** Required work **
[1] In the EX2200 Series mailing-list post, which code version does the quoted reply say they settled on?
[2] Resume the EX2200 Series mailing-list post, picking up right after its final line.

** Source passage **
START

[j-nsp] EX2200 Series

Bill Blackford bblackford at gmail.com
Thu Jun 27 20:19:01 EDT 2013


> Any features specifically that you're curios about?
Has anyone done/used the VC feature? How stable is it? Does it function in
a similar manner to that of the EX4200's? How do they handle the loss of a
member?

These will be closet stacks, so little need for any L3 functionality.
However, in the event I bring L3 down to the access layer, is the
OSPF implementation usable? (my experience has been on 3200/4200's
primarily). I believe I read something about limitations.




On Thu, Jun 27, 2013 at 4:34 PM, Paulhamus, Jon <jpaulhamus at iu17.org> wrote:

> We have well approximately 75 of the 2200's and closer to 250 of the
> 4200's / 4500's either standalone or in VC.     A few bugs along the way
> with earlier code - but now we've stuck with 11.4R5.7 code and all is well.
>  I've mixed the 2200's with mostly Cisco, and 3com / HP and have had no
> issues with compatibility other than a few gotchas with VLAN pruning on the
> Cisco's that we easily accounted for.  For what it's worth, we also use
> SRX's combined with Cisco routers and firewalls for VPN's as well without
> any issues.
>
> Any features specifically that you're curios about?

END

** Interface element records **
START

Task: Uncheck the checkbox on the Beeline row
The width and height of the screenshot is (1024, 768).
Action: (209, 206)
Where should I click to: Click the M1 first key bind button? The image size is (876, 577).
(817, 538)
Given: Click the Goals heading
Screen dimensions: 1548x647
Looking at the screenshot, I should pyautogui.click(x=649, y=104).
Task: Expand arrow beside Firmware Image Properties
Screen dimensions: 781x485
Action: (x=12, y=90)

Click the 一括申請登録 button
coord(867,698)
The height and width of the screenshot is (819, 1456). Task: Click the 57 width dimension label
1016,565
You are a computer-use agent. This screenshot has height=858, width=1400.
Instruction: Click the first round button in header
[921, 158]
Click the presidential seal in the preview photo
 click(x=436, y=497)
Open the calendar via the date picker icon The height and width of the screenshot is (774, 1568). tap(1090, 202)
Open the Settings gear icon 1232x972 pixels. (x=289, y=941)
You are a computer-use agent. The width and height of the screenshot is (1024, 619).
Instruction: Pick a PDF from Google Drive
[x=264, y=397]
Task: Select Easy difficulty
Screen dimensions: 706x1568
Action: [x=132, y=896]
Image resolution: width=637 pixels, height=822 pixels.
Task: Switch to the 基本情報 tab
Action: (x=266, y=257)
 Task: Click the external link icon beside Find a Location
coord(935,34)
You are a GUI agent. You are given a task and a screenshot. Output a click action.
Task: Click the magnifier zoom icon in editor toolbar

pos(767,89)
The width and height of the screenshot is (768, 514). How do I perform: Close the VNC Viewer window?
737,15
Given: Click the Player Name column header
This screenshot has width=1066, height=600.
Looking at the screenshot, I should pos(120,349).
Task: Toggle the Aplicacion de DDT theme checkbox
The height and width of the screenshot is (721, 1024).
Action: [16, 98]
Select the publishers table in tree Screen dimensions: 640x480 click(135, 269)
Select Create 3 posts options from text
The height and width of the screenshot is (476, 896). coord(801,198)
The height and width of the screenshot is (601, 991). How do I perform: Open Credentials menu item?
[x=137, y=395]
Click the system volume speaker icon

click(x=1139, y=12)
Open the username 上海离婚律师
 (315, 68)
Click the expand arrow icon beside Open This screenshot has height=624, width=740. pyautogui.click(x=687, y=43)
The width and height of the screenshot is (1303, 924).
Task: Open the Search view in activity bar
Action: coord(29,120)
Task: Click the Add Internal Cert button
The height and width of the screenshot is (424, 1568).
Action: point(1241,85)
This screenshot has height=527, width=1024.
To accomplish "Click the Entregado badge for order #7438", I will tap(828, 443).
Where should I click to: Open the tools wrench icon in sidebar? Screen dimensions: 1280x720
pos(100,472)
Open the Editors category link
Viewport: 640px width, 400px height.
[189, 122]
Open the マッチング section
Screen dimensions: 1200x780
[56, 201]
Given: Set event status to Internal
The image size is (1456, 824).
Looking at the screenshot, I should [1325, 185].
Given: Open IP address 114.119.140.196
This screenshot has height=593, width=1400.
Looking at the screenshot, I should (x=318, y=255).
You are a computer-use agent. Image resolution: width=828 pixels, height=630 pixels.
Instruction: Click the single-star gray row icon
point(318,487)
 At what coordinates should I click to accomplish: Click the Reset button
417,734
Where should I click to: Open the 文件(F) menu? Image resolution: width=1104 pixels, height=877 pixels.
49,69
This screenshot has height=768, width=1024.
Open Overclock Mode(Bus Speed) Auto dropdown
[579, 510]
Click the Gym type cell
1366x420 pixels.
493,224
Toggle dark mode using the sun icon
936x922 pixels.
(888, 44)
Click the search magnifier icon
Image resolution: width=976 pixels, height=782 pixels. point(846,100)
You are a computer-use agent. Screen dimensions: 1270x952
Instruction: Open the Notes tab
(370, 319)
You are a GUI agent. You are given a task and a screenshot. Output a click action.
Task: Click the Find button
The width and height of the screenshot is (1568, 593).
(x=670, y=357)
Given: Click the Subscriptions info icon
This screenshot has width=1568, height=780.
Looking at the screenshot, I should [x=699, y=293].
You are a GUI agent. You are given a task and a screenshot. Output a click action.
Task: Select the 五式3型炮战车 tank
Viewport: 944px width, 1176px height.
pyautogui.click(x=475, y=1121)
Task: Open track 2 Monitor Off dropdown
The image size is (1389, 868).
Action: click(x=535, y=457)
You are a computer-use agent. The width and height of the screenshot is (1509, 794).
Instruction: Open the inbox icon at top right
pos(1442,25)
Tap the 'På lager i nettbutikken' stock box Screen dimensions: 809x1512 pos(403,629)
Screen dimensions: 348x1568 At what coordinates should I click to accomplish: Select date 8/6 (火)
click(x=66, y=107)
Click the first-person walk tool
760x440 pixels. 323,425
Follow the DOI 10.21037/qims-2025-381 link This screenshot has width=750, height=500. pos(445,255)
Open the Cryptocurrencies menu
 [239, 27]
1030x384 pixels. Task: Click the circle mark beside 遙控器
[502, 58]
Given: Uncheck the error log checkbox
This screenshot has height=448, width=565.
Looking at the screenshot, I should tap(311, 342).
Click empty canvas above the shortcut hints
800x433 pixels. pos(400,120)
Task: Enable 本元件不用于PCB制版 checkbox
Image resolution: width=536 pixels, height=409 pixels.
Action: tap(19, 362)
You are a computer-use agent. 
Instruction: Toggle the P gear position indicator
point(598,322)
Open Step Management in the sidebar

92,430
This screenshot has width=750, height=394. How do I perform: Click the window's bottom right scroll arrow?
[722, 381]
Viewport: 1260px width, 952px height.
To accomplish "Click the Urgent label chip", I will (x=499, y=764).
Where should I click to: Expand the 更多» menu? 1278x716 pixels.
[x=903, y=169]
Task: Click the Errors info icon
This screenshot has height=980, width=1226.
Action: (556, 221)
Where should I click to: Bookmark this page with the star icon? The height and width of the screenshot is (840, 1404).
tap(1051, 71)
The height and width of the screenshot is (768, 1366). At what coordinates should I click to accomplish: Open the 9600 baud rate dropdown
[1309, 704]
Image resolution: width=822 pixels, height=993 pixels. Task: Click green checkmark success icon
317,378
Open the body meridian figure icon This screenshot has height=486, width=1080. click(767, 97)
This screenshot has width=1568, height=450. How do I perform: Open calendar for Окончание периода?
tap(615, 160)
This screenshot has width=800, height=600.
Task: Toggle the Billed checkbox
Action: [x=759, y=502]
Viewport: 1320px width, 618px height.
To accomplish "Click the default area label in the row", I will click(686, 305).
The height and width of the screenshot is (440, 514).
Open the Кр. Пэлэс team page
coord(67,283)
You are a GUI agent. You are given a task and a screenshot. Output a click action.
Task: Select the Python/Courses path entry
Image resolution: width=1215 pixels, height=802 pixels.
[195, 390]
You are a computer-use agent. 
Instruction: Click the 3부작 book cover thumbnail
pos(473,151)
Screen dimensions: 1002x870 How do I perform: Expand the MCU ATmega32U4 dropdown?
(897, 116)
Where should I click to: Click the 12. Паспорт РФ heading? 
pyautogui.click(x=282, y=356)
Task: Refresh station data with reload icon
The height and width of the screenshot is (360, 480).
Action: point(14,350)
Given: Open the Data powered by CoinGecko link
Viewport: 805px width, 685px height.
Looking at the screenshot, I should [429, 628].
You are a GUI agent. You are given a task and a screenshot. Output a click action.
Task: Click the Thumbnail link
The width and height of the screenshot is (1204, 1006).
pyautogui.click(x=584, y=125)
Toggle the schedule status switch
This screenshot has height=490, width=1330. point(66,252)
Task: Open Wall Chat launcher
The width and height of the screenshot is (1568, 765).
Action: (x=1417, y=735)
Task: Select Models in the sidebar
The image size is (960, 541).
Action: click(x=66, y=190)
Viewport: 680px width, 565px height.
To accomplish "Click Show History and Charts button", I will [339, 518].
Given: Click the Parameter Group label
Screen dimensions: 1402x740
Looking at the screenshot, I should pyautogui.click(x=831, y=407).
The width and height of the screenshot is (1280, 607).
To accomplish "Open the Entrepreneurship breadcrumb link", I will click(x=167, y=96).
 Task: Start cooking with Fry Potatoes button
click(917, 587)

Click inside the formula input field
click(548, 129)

END

** Answers for the tasks **
[1] 11.4R5.7

[2]
>
>
>
>
> From: Doug McIntyre [merlyn at geeks.org]
> Sent: Thursday, June 27, 2013 6:47 PM
> To: juniper-nsp at puck.nether.net
> Subject: Re: [j-nsp] EX2200 Series
>
> On Thu, Jun 27, 2013 at 03:09:16PM -0700, Bill Blackford wrote:
> > I am interested in hearing any feedback about the EX2200. In particular,
> > anyone who has done a recent enterprise deployment in a converged and in
> > particular, a mixed vendor environment.
>
> I've used the EX2200's, and aside from the "limited" features compared
> to the rest of the EX line, they operate exactly the same, just missing
> a couple things that are mentioned in the datasheets. Although they
> recently (12.x) brought Virtual Chassis to it, I haven't done that yet.
>
> As to mixed vendor, you'd have to state what protocols you are
> expecting in a mixed vendor? They do STP and RSTP just fine. They
> won't do cisco proprietary protocols, such as CDP or VDP. They have
> standards based proprotocols that are equivilent. I've done OSPF and
> BGP (still accounting for all switches have limited BGP route space)
> with no issues.
>
> Overall, I've had much less problems with the Juniper switches (aside
> from some bad releases, especially on the EX4550 line) than my cisco
> switches all around. I have had some wonkiness getting especially old
> cisco software talking, but the problem has always been on the cisco side.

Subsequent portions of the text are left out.